The ants in the study performed amputations on only certain leg injuries, suggesting that they are methodical in their surgical practices. Aside from humans, no other animal is known to conduct such amputations. The prevalence of the behavior among Florida carpenter ants raises questions about their intelligence and their ability to feel pain.

In early 2020, Dany Buffat, a graduate student at the University of Würzburg in Germany, was observing a colony of Florida carpenter ants in his lab when he noticed something strange. “One ant was biting off another ant’s leg,” said Buffat, who is now a biologist at the University of Lausanne in Switzerland and is an author of the study. His adviser at Würzburg didn’t believe him at first.

“But then he showed me a video and I knew immediately that we were onto something,” the adviser, Erik Frank, said.

They began tracking the amputees’ survival rate. Unexpectedly, the ants with amputated limbs survived 90% of the time.

Even more surprising, the amputations appeared consensual. “The ant presents its injured leg and calmly sits there while another ant gnaws it off,” Frank said. “As soon as the leg drops off, the ant presents the newly amputated wound and the other ant finishes the job by cleaning it.”

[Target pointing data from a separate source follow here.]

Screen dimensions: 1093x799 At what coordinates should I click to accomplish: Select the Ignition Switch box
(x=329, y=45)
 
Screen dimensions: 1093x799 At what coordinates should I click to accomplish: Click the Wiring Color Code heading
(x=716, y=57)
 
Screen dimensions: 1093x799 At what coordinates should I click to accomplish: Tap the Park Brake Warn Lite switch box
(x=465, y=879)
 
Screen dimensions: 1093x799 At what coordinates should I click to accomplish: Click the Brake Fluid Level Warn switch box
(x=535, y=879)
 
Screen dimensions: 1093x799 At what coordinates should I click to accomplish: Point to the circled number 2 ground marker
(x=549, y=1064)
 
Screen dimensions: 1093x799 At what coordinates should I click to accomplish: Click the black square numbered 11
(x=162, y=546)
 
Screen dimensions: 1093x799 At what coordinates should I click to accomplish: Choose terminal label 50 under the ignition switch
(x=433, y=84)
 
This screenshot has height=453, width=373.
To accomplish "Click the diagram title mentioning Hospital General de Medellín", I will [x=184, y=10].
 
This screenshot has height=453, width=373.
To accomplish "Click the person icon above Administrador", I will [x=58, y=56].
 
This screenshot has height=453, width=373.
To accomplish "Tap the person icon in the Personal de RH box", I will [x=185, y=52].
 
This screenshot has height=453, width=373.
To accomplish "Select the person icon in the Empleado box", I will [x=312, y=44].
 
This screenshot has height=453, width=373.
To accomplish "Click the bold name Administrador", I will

After observing dozens of amputations, the researchers noticed that the ants would perform the procedure only on nest mates with thigh injuries.

To understand why the ants performed amputations only on those with injured thighs, the researchers performed amputations on ants with wounded lower legs. The survival rate of the experimental amputees was only 20%.

“When the wound is further away from the body the amputations don’t work, but when it’s closer to the body, they do work,” Frank said.

That was counterintuitive, he said. But an explanation emerged after Frank and his team performed micro-CT scans on the amputees.

Ants have several muscles throughout their bodies that keep hemolymph, their version of blood, flowing. Florida carpenter ants have many such muscles in the thighs. When they sustain a thigh injury, the flow of hemolymph is reduced, making it more difficult for bacteria to move from the wound into the body. In such cases, if the entire leg is amputated quickly, the chance of infection is very low.

But when a Florida carpenter ant injures its lower legs, bacteria can penetrate its body very quickly. As a result, the time window for a successful amputation is narrow and the chance of it being successful is slim. The ants, on some level, seem to be aware of this, Frank says.

“It’s pretty crazy to think that animals as simple as ants could have evolved such a complex behavior,” said Daniel Kronauer, an associate professor at Rockefeller University in New York who studies ants and other highly social organisms but was not involved in the research. “But I wouldn’t be surprised if other ant species had similar behavior.”

Such amputations benefit the entire colony by saving lives and curbing the spread of pathogens, Kronauer said.

“Roughly 10 to 20% of ants that go out hunting eventually get injured in their lifetime. If the colonies had not developed strategies to help these ants recover, they would need to produce 10 to 20% more ants to compensate for this loss,” Frank said. “By rescuing the injured, they save an enormous amount of energy on the colony level.”

Frank, who has spent his career studying how ants treat wounds, says his new study’s findings have changed how he looks at the insects.

“It made me appreciate the value an individual ant has in a colony and how beneficial it is to care for the injured instead of just leaving them for dead,” he said.